Copy the entries below word for word, starting with the line containing "Where should I" and continuing through the line containing "coord(1225,47)".

--- SUPPLIED INFORMATION ---

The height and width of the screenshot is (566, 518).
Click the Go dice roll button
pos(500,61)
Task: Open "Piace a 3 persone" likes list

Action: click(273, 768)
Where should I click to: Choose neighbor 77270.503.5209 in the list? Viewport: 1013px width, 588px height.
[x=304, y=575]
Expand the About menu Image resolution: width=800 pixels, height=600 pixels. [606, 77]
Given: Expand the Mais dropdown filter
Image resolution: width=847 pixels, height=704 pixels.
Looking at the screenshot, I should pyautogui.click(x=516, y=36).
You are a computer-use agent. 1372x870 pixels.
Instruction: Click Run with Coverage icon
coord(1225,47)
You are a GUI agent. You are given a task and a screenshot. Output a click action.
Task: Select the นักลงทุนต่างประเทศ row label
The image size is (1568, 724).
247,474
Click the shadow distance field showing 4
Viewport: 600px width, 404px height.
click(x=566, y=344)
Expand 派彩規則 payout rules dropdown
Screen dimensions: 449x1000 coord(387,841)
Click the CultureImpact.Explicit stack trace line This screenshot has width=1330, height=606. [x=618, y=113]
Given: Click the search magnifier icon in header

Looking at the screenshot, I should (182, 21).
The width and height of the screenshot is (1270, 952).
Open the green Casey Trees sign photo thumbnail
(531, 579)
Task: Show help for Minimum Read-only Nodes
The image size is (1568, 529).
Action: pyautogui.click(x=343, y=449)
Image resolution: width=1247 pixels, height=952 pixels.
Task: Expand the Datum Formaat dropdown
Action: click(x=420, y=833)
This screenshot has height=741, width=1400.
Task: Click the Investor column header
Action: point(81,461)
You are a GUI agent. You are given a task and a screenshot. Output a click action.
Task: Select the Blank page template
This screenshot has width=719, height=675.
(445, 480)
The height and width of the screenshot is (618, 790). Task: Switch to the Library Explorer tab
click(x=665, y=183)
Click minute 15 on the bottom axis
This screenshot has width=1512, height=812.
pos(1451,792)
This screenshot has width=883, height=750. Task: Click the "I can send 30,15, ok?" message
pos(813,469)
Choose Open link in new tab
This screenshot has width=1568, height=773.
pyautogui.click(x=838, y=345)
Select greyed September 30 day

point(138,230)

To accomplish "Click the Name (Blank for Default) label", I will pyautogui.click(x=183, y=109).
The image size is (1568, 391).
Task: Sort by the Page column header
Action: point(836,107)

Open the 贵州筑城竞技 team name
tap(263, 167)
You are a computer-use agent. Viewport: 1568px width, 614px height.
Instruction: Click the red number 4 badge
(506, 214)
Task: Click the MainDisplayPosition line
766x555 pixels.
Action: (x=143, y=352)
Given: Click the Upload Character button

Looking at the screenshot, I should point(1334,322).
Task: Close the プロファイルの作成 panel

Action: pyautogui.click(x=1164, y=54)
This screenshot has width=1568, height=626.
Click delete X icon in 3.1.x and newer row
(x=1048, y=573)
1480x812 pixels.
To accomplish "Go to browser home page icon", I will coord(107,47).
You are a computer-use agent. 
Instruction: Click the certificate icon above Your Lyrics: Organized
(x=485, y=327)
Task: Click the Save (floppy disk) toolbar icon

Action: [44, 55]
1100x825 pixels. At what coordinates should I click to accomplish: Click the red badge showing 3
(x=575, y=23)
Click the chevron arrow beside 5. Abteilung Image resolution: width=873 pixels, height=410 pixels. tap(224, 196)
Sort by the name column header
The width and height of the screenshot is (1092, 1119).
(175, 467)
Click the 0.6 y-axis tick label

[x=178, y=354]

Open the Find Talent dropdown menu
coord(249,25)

---

§ RESPONSE:
Where should I click to: Choose neighbor 77270.503.5209 in the list? Viewport: 1013px width, 588px height.
[x=304, y=575]
Expand the About menu Image resolution: width=800 pixels, height=600 pixels. [606, 77]
Given: Expand the Mais dropdown filter
Image resolution: width=847 pixels, height=704 pixels.
Looking at the screenshot, I should pyautogui.click(x=516, y=36).
You are a computer-use agent. 1372x870 pixels.
Instruction: Click Run with Coverage icon
coord(1225,47)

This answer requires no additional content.